42-year-old Papaipit Linse, born in Chiang Mai, Thailand, was arrested at the scene, and has now been charged with murder.

She has been remanded in police custody to appear at court tomorrow in Swansea (Saturday, Jan 13).

Forensic investigators spent all of last night at a top-floor flat on Upper Market Street, following the death of a seven-year-old boy in Haverfordwest. Pembrokeshire’s county town is in shock after the incident, which led to the arrest of Linse, believed to be the mother of the child.

Police vans lined the street outside the mixed retail and residential building, where neighbours and passersby have started laying flowers.

A neighbour, who preferred to remain anonymous, described witnessing paramedics responding to the incident, a sight that he said he found deeply upsetting.

The police confirmed the arrest of the woman soon after the incident. Neighbours know her as a reserved Asian woman, a single mother raising two children under challenging circumstances.

The ground floor of the building, formerly a physiotherapy studio and gym known as TriExercise, is a familiar landmark in the town’s Upper Market Street. Dr.
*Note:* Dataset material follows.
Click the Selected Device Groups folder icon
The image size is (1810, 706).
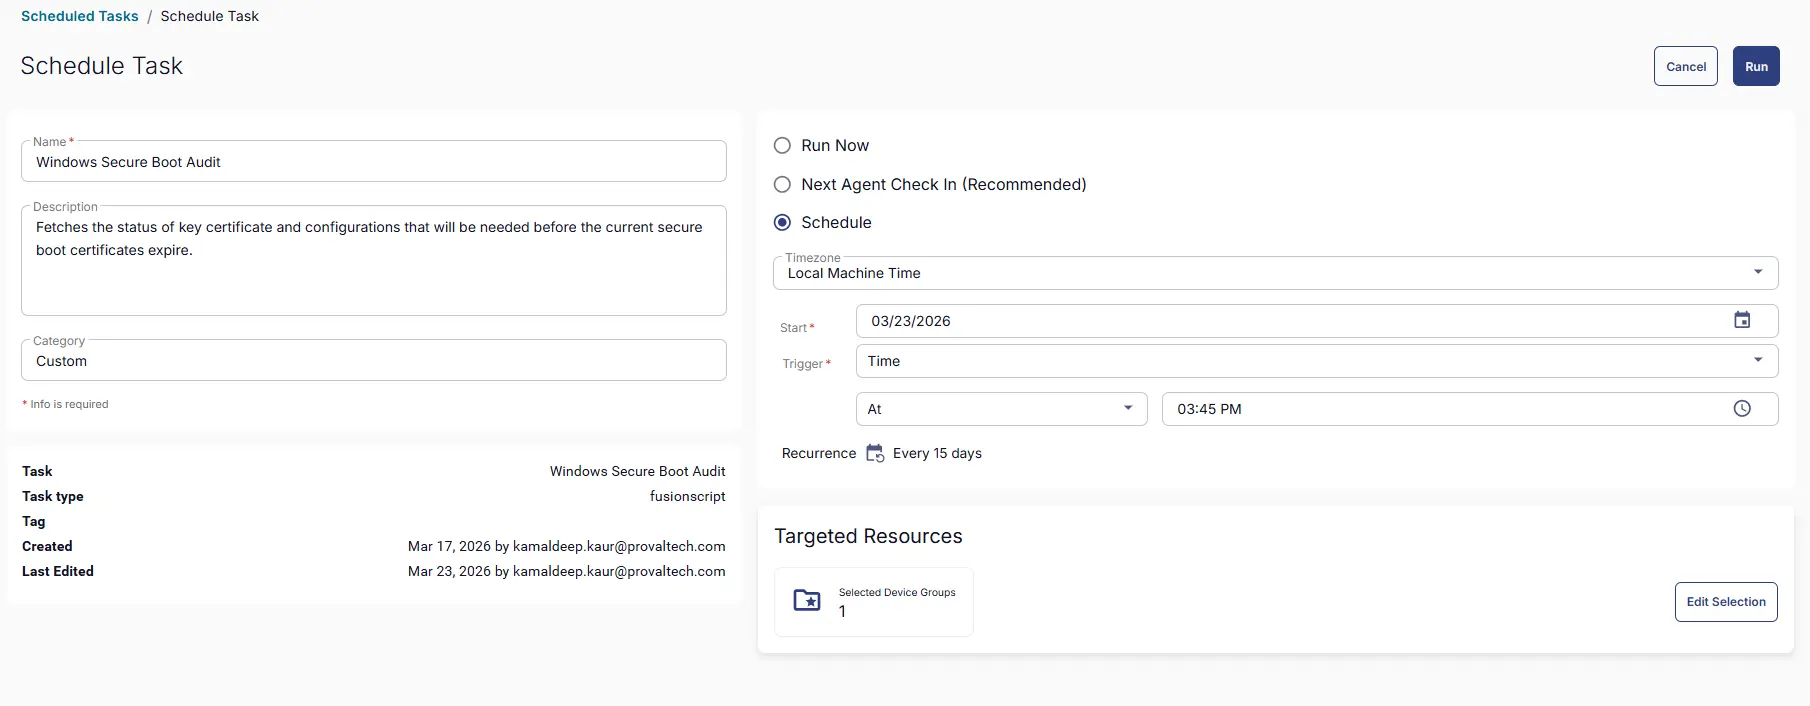tap(807, 601)
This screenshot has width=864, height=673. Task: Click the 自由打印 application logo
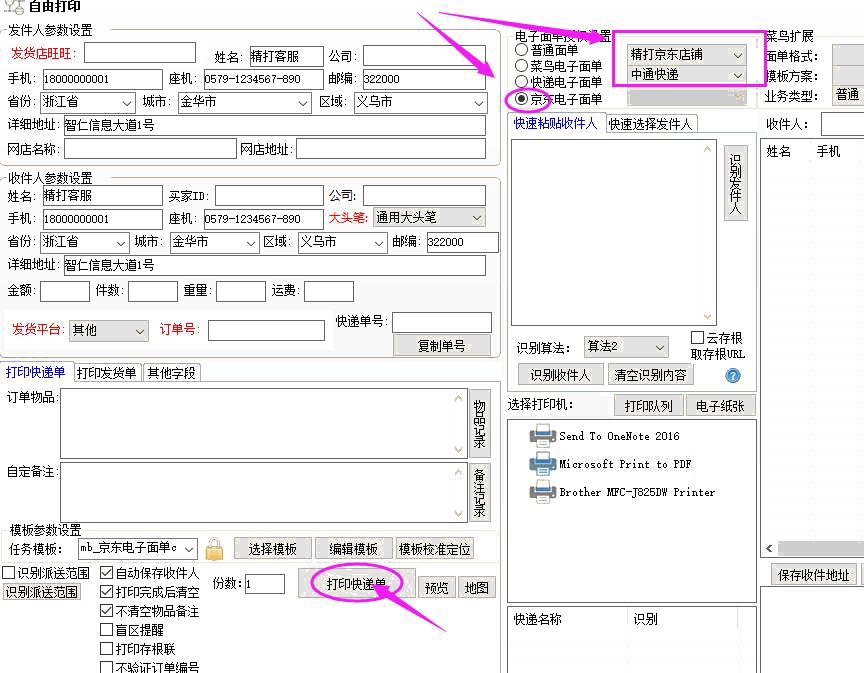[12, 7]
Sean Phelan, a 69-year-old hospital doctor living next door, expressed his shock, noting that the woman was always quite friendly, although he did not know her well.

He mentioned never seeing a man at the residence and described the children as well-looked-after and well-behaved.

The street was sealed off by police at approximately 10.45 am on Wednesday, following an emergency call.

This closure impacted local businesses, including a nearby Samaritans charity shop, which had to lock up for the day. The offices of Preseli-Pembrokeshire Welsh Assembly member Paul Davies and Preseli-Pembrokeshire MP Stephen Crabb are also located just a few doors away from the scene.

Questions about why the child was at home, given that schools had reopened earlier in the week, add to the mystery surrounding the incident.

Lee Evans, 39, a resident opposite the property, commented on the changing atmosphere of the street, noting the woman’s reluctance to engage with neighbours.

A Dyfed-Powys Police spokesperson stated that the investigation into the circumstances leading to the child’s death is ongoing.

The police confirmed that the seven-year-old was pronounced dead shortly after their arrival on Wednesday.

Expressing condolences to the family, the spokesperson confirmed that a woman is in police custody on suspicion of murder.

This incident has left a profound impact on the Haverfordwest community, with many grappling to understand how such a tragedy could occur in their midst.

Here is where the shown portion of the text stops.